Colorado kicked off a similar program, known as JumpStart, on April 14. Delaware, New Jersey, Tennessee, Idaho, Washington state, Ohio, Pennsylvania and New Mexico have come out with their own versions, some with modest interest charges on the second mortgage.

In Washington, where the state Housing Finance Commission already runs a tax credit bridge-loan program for buyers using its mortgages, state Treasurer James McIntire wants to make it much bigger. He has been pushing for creation of a public-private down payment program that could reach far more borrowers than is possible under the housing commission's current funding constraints.

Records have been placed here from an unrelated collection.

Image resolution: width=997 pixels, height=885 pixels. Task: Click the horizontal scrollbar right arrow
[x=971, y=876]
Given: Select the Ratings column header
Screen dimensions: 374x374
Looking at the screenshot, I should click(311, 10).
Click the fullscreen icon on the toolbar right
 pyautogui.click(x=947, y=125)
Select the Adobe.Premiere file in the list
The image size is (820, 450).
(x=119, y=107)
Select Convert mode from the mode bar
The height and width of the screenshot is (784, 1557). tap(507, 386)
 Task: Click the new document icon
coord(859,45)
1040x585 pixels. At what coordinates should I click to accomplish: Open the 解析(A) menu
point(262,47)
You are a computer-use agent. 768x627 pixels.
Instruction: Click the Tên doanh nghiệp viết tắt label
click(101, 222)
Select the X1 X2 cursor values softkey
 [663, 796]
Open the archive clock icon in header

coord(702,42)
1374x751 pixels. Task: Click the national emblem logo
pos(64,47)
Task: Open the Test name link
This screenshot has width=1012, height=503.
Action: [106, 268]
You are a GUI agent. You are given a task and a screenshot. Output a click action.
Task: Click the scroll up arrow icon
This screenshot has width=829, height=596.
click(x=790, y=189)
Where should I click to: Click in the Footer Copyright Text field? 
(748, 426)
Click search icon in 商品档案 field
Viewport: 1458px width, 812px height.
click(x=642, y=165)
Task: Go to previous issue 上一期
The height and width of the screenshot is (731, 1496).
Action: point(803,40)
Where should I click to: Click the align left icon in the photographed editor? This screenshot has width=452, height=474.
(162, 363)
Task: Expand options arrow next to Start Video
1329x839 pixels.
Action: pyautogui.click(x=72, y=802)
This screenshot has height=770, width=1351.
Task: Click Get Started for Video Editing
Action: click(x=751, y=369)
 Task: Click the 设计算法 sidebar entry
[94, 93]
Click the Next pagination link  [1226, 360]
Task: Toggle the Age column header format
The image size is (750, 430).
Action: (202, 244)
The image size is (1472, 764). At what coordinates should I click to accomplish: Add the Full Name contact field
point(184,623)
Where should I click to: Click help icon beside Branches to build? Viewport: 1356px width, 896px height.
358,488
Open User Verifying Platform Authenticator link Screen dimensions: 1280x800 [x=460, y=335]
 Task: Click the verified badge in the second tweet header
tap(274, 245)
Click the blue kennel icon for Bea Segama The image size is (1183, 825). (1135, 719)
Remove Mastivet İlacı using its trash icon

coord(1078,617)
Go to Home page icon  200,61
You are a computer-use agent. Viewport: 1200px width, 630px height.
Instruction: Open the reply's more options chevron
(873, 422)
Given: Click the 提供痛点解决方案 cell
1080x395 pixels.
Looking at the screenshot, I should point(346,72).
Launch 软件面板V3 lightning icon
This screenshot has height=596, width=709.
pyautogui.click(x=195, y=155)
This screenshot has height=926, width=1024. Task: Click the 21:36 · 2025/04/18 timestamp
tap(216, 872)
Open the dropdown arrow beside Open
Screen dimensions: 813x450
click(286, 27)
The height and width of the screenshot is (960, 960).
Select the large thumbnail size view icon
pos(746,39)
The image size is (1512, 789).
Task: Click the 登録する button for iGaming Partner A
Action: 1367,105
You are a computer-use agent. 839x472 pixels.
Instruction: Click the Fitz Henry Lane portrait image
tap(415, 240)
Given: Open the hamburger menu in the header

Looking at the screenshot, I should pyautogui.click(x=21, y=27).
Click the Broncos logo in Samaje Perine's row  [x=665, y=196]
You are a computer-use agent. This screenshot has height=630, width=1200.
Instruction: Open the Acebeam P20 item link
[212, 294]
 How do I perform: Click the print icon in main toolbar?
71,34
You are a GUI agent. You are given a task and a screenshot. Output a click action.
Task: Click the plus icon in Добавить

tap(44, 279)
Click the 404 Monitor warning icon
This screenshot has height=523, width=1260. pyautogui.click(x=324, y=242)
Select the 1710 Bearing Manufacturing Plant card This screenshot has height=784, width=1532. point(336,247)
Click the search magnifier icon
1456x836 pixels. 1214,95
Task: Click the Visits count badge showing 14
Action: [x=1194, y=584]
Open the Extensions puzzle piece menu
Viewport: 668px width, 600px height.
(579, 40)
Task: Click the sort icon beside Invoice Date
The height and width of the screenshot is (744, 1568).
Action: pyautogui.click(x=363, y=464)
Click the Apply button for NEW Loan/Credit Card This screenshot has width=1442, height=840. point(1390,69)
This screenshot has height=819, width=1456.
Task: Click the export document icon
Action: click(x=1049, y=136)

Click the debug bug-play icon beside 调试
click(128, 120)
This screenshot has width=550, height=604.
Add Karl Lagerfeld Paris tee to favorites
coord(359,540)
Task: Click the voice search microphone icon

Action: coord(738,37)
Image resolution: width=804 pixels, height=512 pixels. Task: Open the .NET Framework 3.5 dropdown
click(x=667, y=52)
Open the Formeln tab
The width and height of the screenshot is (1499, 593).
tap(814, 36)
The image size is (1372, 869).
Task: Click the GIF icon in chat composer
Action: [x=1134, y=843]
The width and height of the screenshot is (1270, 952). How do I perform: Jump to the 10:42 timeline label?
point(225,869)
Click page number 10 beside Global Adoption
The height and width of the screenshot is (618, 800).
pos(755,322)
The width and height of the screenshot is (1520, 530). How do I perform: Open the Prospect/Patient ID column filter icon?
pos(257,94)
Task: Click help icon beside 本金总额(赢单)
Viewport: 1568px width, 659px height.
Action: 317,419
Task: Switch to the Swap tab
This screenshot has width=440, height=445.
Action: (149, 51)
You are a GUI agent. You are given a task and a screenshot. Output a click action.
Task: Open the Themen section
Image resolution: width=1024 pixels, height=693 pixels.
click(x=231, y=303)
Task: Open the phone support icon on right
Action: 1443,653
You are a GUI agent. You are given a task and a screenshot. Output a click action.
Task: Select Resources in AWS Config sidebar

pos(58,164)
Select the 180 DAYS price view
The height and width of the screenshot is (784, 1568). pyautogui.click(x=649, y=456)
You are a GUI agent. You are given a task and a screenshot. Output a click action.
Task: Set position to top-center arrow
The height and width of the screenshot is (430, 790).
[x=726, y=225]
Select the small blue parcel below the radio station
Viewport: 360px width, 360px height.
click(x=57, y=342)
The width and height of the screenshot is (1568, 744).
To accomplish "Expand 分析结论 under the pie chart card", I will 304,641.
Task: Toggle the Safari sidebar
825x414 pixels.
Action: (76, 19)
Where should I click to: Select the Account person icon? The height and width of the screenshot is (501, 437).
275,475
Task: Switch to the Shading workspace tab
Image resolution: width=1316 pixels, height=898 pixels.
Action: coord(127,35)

McIntire has proposed depositing $25 million of state funds into interest-earning bank accounts. The bank would then provide revolving lines of credit to the state housing commission to greatly expand its down payment bridge-loan efforts. In a novel arrangement, the Washington Association of Realtors has pledged $400,000 as a backstop for McIntire's plan to cover any unexpected losses on the transactions. The state legislature has authorized the program in its new budget.

Bill Riley, the incoming president of the Realtors association, said research by his group has shown that half of all would-be first-time buyers in the state "cannot save enough money for the down payment and closing costs" -- effectively locking them out of both the $8,000 credit and current low mortgage rates and house prices even when their monthly incomes qualify them to purchase a home.

McIntire is also trying to convince the Obama administration to allow the state to tap into the amended 2008 tax returns of bridge loan-assisted buyers and be directly assigned all or a portion of the tax credit refunds. Under current IRS rules, according to McIntire, tax refund checks are sent only to the taxpayer's address. To ensure prompt repayment of bridge loans, the state would like to have refunds mailed to the housing finance commission in cases where repayment of a bridge loan is due.

In letters to Treasury Secretary Timothy F. Geithner and IRS Commissioner Douglas Shulman, McIntire argued that credit monetization programs run by states are crucial to the success of the federal effort to stimulate first-time home purchases in 2009. But the states need quick, direct access to federal tax credit dollars to pay back bridge loans, thereby allowing them to lend more money before the federal credit expires.

Charles McMillan, president of the National Association of Realtors, sent a similar request to Shulman. An IRS spokesman said officials "are reviewing" the issue.

Bottom line: Because other state housing agencies are considering rolling out credit monetization programs on their own, keep your eye on what's happening in your area. A no-cost advance tied to the $8,000 credit just might get you the down payment and closing cash you need.